Parece más ajustado al sentido del artículo de Alejandro el titularlo como aquí se hace, en vez del "Qué hacer?" que en principio tenía. El caso es que Alejandro Llano es tildado a veces de pesimista, cosa que de ordinario, por otra parte, le sale por una friolera. Pero a otros molesta, porque es injusto coger el rábano por las hojas, interpretar erróneamente un modo racional de razonar.

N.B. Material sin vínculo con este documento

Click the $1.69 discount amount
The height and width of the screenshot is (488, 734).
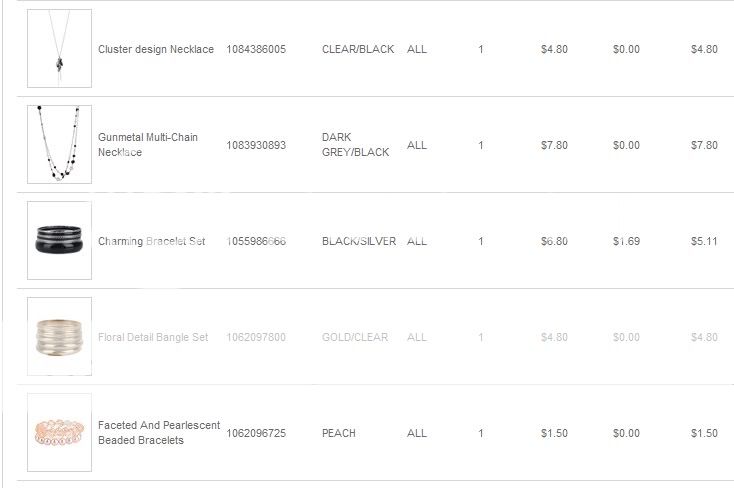click(626, 241)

Y así es porque quienes así le entienden y califican suelen quedarser -lo digo impropiamente, y sin sombra de afán polémico- con la "pars destruens" del razonamiento, y no llegan o ven el relieve de la "pars construens", que es la que realmente le interesa y debería interesar a sus oyentes y lectores, si quieren seguir el razonamiento completo. En el artículo que sigue, bien puede practicarse lo dicho:
Pocas actitudes están peor vistas que el pesimismo. Los agoreros, profetas de desgracias, son siempre mal recibidos. Se da por supuesto que hay una especie de avance mecánico hacia logros inéditos. Por eso mismo, lo que menos se perdona a los pesimistas es que el paso del tiempo les dé la razón. Y esto es lo que está sucediendo en la España actual. Una vez comprobado que se han quedado cortos, se les reprocha la ausencia de soluciones positivas en sus apreciaciones de la realidad social. Tienen una carga: la tarea de avizorar el futuro se añade al diagnóstico certero del presente.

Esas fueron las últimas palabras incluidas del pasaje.